READING PASSAGE:
----------------

Results and discussion

Network based word-embedding (mpDisNet)

The OMIM database was used to collect 394 disease types to be used in mpDisNet models. Results from the reproduced model show that, majority of the high-scoring disorders are cancer-related phrases, as can be observed in the reproduction score distribution (Fig. 1). The distribution indicates that, MpDisNet scores are highly biased towards the cancer related terms. (Supplementary doc: Similarity mpdisnet.xlsx), We discovered 10,563 disease-disease associations with a score higher than 0.9, which is computed using vector cosine similarities. 6838 out of 10,593 disease similarities contain at least one cancer related term, which constitutes nearly %65 of the scores higher than 0.9.

Figure 1
figure 1

Score distribution of the mpDisNet (reproduction model) that represents the effect of the cancer-term dominance in the disease interaction scores. (a) Reproduced model score distribution of all disease scores from the mpDisNet trial. (b) Score distributions of cancer-terms in the range between 0.9 and 0.95. (c) Score distributions of the remaining (non-cancer) disease interactions.

Full size image

Scores of cancer-related phrases, as shown in Fig. 1a, are likewise the main reason for the higher score accumulation between 0.95 and 1. This has a significant impact on the overall distribution of scores for diseases other than cancer. Because of the large amount of cancer-related research and the disease's complications, cancer is strongly linked to all other diseases, resulting in higher comorbidity ratings. Removal of the cancer-related elements from the disease similarity scores reduces the score accumulation on the high score range, as seen in Fig. 1c.

----------------

DATA TO EXAMINE:
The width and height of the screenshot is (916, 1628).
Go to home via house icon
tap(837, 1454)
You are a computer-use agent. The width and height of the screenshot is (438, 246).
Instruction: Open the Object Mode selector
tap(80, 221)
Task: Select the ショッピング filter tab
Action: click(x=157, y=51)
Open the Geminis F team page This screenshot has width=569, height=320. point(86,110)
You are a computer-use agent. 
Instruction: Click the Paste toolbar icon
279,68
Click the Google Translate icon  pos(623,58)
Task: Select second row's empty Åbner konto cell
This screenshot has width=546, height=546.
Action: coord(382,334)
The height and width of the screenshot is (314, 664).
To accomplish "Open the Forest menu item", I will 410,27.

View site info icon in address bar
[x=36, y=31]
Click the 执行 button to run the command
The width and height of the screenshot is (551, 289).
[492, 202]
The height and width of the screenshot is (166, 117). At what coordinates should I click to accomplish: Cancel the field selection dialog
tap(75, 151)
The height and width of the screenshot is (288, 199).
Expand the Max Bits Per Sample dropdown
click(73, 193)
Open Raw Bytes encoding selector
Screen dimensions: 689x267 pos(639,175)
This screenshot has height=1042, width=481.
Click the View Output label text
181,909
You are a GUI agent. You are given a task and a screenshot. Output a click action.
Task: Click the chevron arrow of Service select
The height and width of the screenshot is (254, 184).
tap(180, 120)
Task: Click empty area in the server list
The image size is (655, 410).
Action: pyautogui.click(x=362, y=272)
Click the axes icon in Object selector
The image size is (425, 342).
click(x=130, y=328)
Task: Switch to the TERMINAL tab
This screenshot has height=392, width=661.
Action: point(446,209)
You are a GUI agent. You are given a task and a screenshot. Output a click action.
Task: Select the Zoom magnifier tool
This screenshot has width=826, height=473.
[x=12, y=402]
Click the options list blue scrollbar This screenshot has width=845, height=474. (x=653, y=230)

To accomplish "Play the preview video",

----------------

PROBLEMS AND TASKS:
1) Copy out the part of the mpDisNet passage from "Score distribution of the" through "(non-cancer) disease interactions.".
2) Using the mpDisNet passage, say whether each statement agrees with it. Answer yes or no and quote the words that decide it.
(a) The disease types used in the mpDisNet models came from the OMIM database.
(b) The disease-disease association scores were computed using Euclidean distance.
(c) Removing the cancer-related elements increases the score accumulation on the high score range.
3) Answer these questions from the mpDisNet passage.
(a) How many disease types were collected for the mpDisNet models?
(b) What does part (b) of Figure 1 show?
(c) What two things does the passage give as the reason cancer is strongly linked to all other diseases?

RESULTS IN ORDER:
1)
Score distribution of the mpDisNet (reproduction model) that represents the effect of the cancer-term dominance in the disease interaction scores. (a) Reproduced model score distribution of all disease scores from the mpDisNet trial. (b) Score distributions of cancer-terms in the range between 0.9 and 0.95. (c) Score distributions of the remaining (non-cancer) disease interactions.

2)
(a) Yes: "The OMIM database was used to collect 394 disease types to be used in mpDisNet models."
(b) No: "which is computed using vector cosine similarities."
(c) No: "Removal of the cancer-related elements from the disease similarity scores reduces the score accumulation on the high score range"

3)
(a) 394 disease types.
(b) Score distributions of cancer-terms in the range between 0.9 and 0.95.
(c) The large amount of cancer-related research and the disease's complications.